Well the Missus and I trundled out to Watertown’s Arsenal Center for the Arts yesterday to catch the Flat Earth Theatre production of The Farnsworth Invention and say, it was swell.
From the website:
From screenwriter/playwright Aaron Sorkin, who brought us The West Wing and The Social Network, comes a whirlwind history of the controversial invention of the television. Philo Farnsworth, a child prodigy raised on a farm in rural Idaho,
has overcome adversity to create a groundbreaking device never before achieved. Simultaneously, the self-made media mogul David Sarnoff has collected a team of geniuses to uncover Farnworth’s missing piece through any means necessary.
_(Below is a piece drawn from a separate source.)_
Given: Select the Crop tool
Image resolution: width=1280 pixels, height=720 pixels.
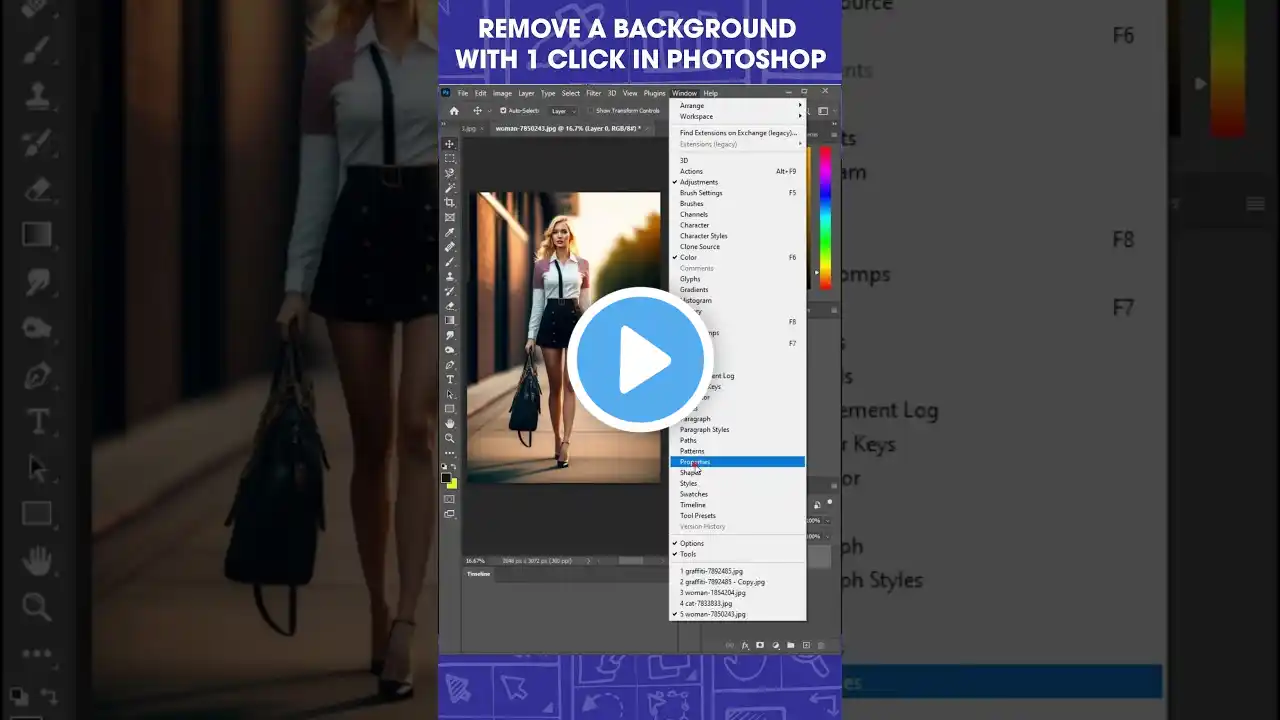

The Farnsworth Invention moves fluidly from spell-binding to heart-breaking in this kinetic spectacle that confronts how history is remembered.
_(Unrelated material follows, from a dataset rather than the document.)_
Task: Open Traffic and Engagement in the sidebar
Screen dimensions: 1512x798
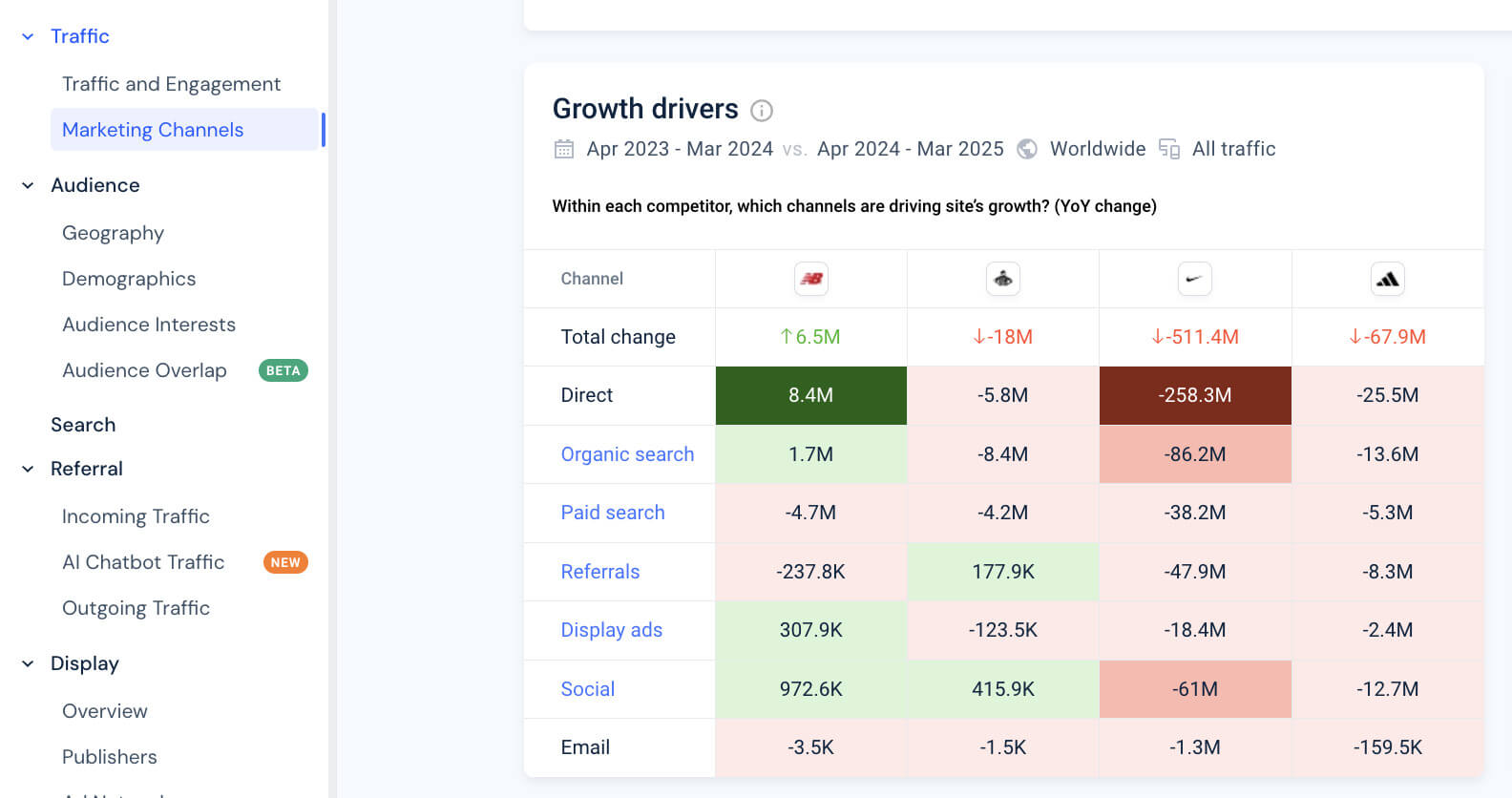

It’s a terrific – if factually challenged – production of the 2007 Aaron Sorkin play (and, yes, it’s predictably verbose and overlong). But it’s also appealing and moving – thanks to fine performances by Chris Larson as Farnsworth and Michael Fisher as Sarnoff.
The other cast members are adroit playing multiple roles, and director Sarah Gazdowicz reduces some highly technical material into intelligible theater.
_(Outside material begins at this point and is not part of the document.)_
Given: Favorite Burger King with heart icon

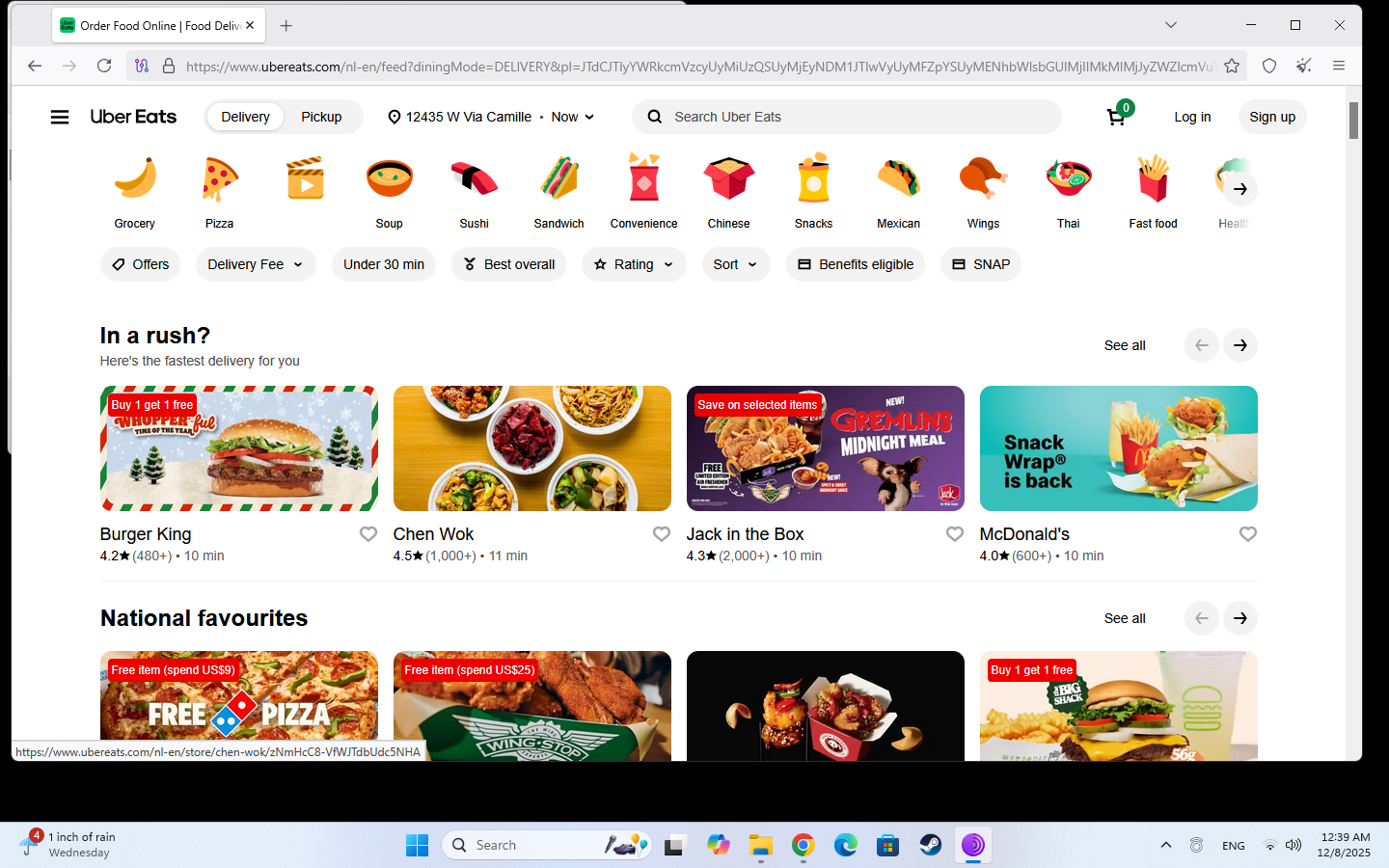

Only bad news: The Missus tells me that the run, through June 27, is sold out.
But there are always cancellations to chase.
If you want to further understand TV and the people who made it happen as a technology and a business, check out “Tube: A History of Television” by David E. Fisher and Marshall Jon Fisher; it’s a clear, readable history of this invention, the people who made it happen, the internal corporate and technical battles, and the challenges that had to be overcome in both prototype and mass production. Farnsworth gets full credit (and did you know he was honored some years ago on a postage stamp, not that that is a big deal anymore!)
Thanks, Bill – just took it out of the library.